Goldberg VS. Roth on Art and Politics
I missed this when it popped up last week, but Jeffrey Goldberg’s conversation with theater director Ari Roth, who’s staging a controversial reading of Caryl Churchill’s Seven Jewish Children here in Washington, is one of the most fascinating conversations about the interplay between art and politics I’ve ever read. At the heart of it is the question: Is there anything to be gained by staging a work of drama that stems from a political (or even perhaps moral) belief system that one personally finds reprehensible?
Goldberg is a brilliant journalist who is exceptionally good at portraying morally complicated scenarios without resorting to oversimplification, but he’s also used to making judgments about the worth and validity of people’s political ideas; his answer is a firm no. Roth, the theater director, accuses Goldberg of being a “journalist who doesn’t love theater” enough, says yes, agreeing that the work is problematic, but also defending it as diasarmingly well written, rich and layered enough to be worth “investigating.” It is a debate, in other words, about whether or not to prioritize aesthetics or political/moral judgments. In life, of course, that’s an easier choice, but in art, it can be difficult to navigate such nuances. I tend to agree with Roth that a rich, well-crafted work deserves a hearing, regardless of its politics.

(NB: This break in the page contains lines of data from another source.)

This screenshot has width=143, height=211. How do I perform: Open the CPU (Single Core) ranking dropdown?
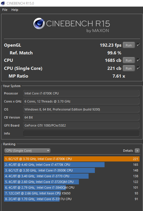tap(27, 151)
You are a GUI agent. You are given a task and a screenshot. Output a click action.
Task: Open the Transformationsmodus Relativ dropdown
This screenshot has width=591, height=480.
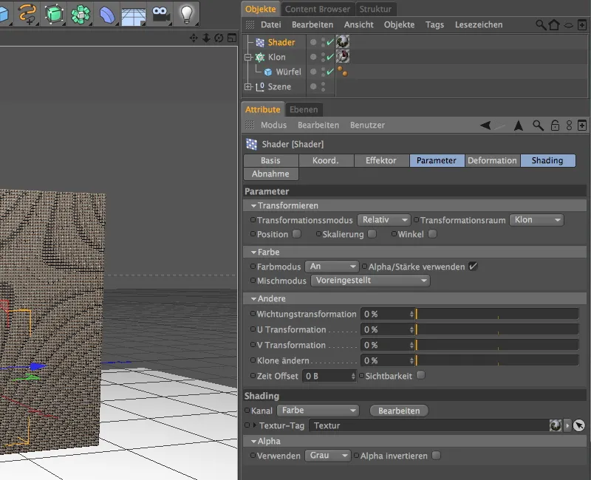pos(383,219)
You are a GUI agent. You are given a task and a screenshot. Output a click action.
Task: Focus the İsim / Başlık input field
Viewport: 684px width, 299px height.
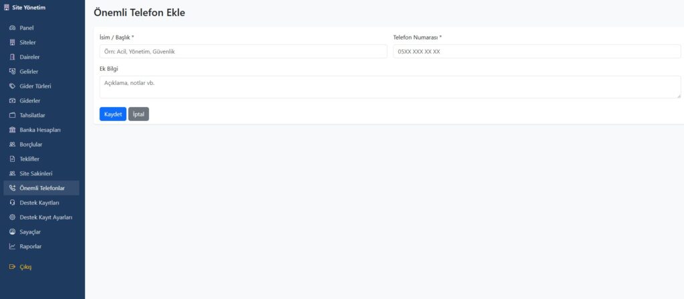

Yet I also find in my own writing that it can be extremely difficult to engage overtly political drama without resorting to political argument. To use an obvious an extreme example, a movie like Lions for Lambs is as much a (badly thought, simple-minded) political treatise as it is a serious work of drama. Indeed, its politics are so crucial that engaging it as cinema almost seems beside the point. The question becomes even thornier, I think, when engaging with smarter, arguably more layered works like Seven Jewish Children, and I’m not always certain what the right response is — which is why I found the feisty, serious discussion between Goldberg and Roth so fascinating.
what complicated the conversation for me was Roth’s apparent indecisiveness over just why he wanted to stage the show. he does repeatedly invoke its aesthetic merit, as you mention (although, having read the script, i was surprised at that point; it seemed impossibly pedantic and boring to me) — but he also wants to “explore” it through staging because he believes there may be a message in the text that Jews must grapple with.
Goldberg’s repeated questioning over whether Roth ought next to stage the “Protocols” stems from his suspicion (I guess) that Roth believes the play has an important message simply because it is shocking or unpleasant to read. that leaves us with an added complication on top of a mere debate over politics vs. aesthetics: it’s rather politics vs. aesthetics-and-politics.
I think Goldberg comes off as a bit of a reactionary in the conversation, which is unusual for him. but in substance I ultimately take his side. the play seems like pure agitprop to me, at best drawing a connection (a people once under the thumb of oppression now oppressing others) so obvious that it’s nearly banal.